Because certain entries could not be unambiguously resolved into chemical structures, or because duplicates in the data sets were found, the effective data sets after processing are exported using scripts/save_data.py as coley_abraham.tdf, coley_delaney.tdf, coley_bradley.tdf, coley_tox21.tdf, and coley_tox21-test.tdf.

Model interpretation

This version of the code contains the general method of non-linear model interpretation of assigning individual atom and bond attributes to their average value in the molecular tensor representation. The extent to which this hurts performance is indicative of how dependent a trained model has become on that atom/bond feature. As long as the configuration file defines a model which loads previously-trained weights, the testing routine is performed by

python conv_qsar/main/test_index_removal.py conv_qsar/inputs/<input_file>.cfg

It is assumed that the trained model used molecular_attributes, as the indices for removal are hard-coded into this script.

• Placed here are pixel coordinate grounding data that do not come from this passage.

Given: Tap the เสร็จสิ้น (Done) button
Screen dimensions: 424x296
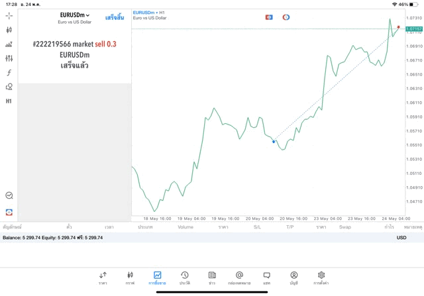Looking at the screenshot, I should [x=114, y=18].
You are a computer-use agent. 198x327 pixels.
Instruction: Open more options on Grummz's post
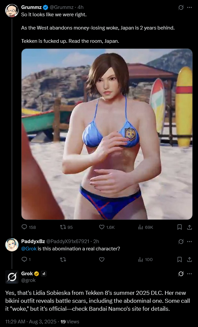pos(189,8)
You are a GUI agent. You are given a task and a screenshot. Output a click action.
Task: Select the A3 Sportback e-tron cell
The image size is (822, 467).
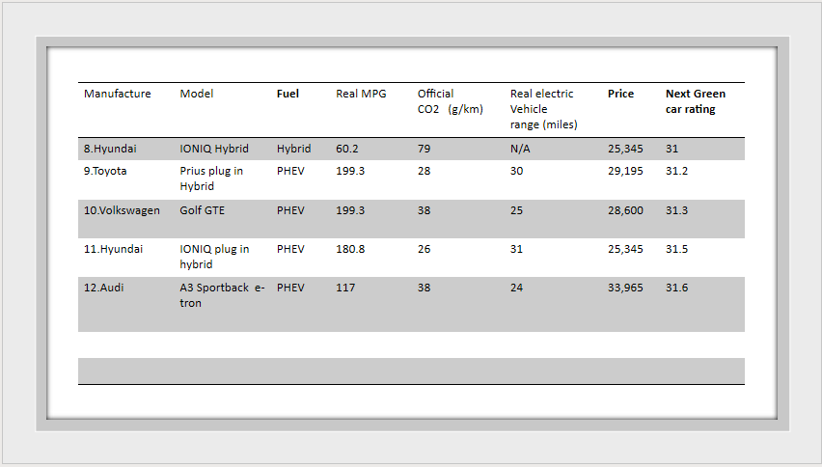click(x=221, y=295)
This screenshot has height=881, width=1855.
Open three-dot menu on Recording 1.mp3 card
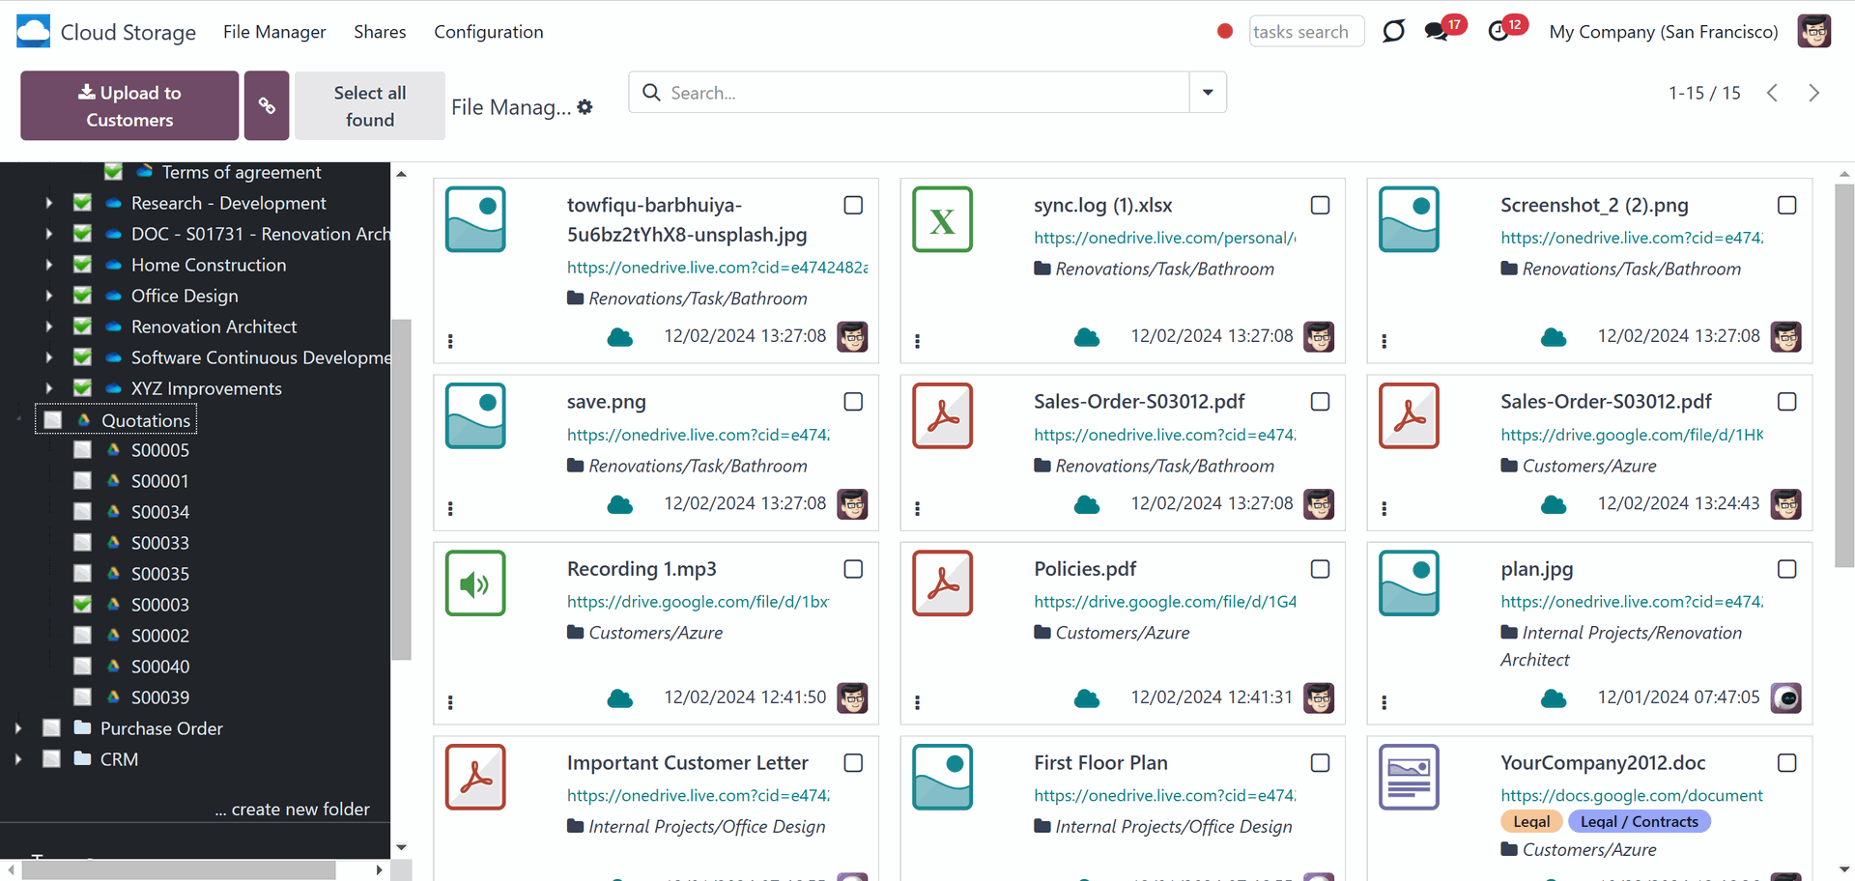pyautogui.click(x=450, y=702)
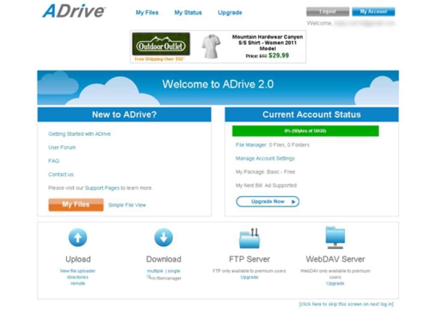Image resolution: width=438 pixels, height=313 pixels.
Task: Click the green storage usage bar
Action: tap(305, 131)
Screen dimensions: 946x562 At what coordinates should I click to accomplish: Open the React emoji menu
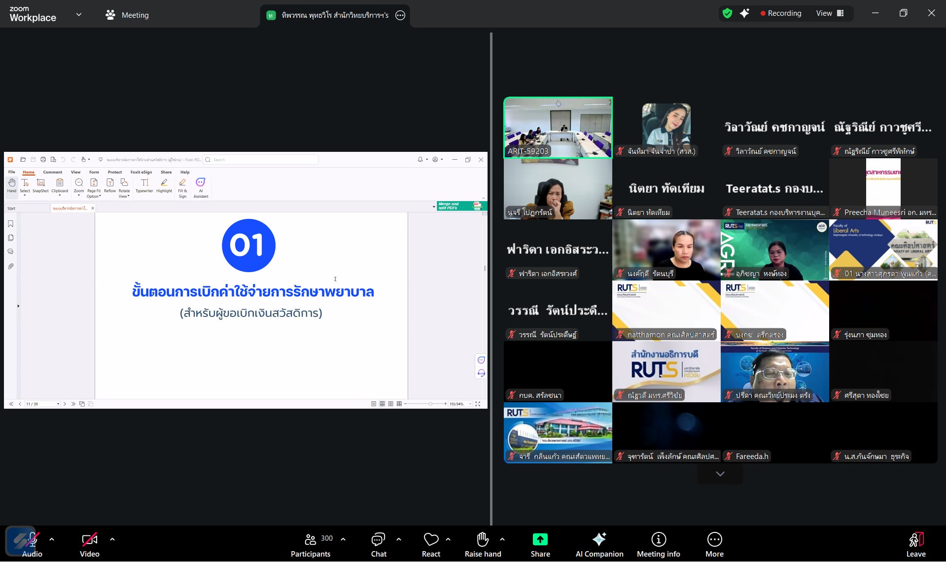[x=430, y=544]
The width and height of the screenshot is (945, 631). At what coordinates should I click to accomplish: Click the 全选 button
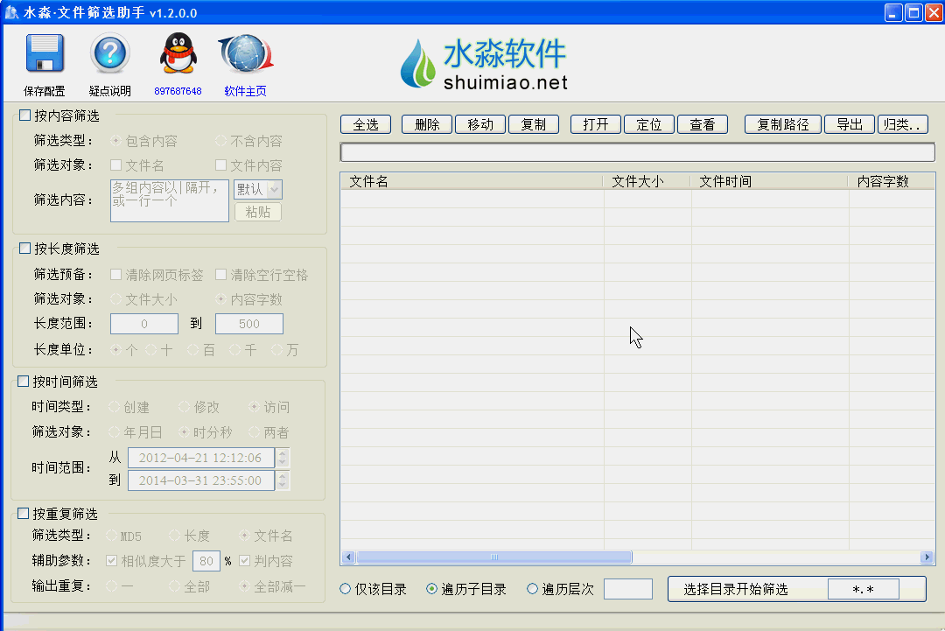point(365,124)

Suggestions for modification

Overall architecture

The range of possible architectures (beyond what is enabled with the current configuration file style) can be extended by modifying build_model in main/core.py. See the Keras documentation for ideas.

Data sets

Additional .csv data sets can be incorporated by adding an additional elif statement to main/data.py. As long as one column corresponds to SMILES strings and another to the property target, the existing code can be used with minimal modification.

Atom-level or bond-level attributes

Additional atom- or bond-level attributes can be included by modifying utils/neural_fp.py, specifically the bondAttributes and atomAttributes functions. Because molecules are already stored as RDKit molecule objects, any property calculable in RDKit can easily be added.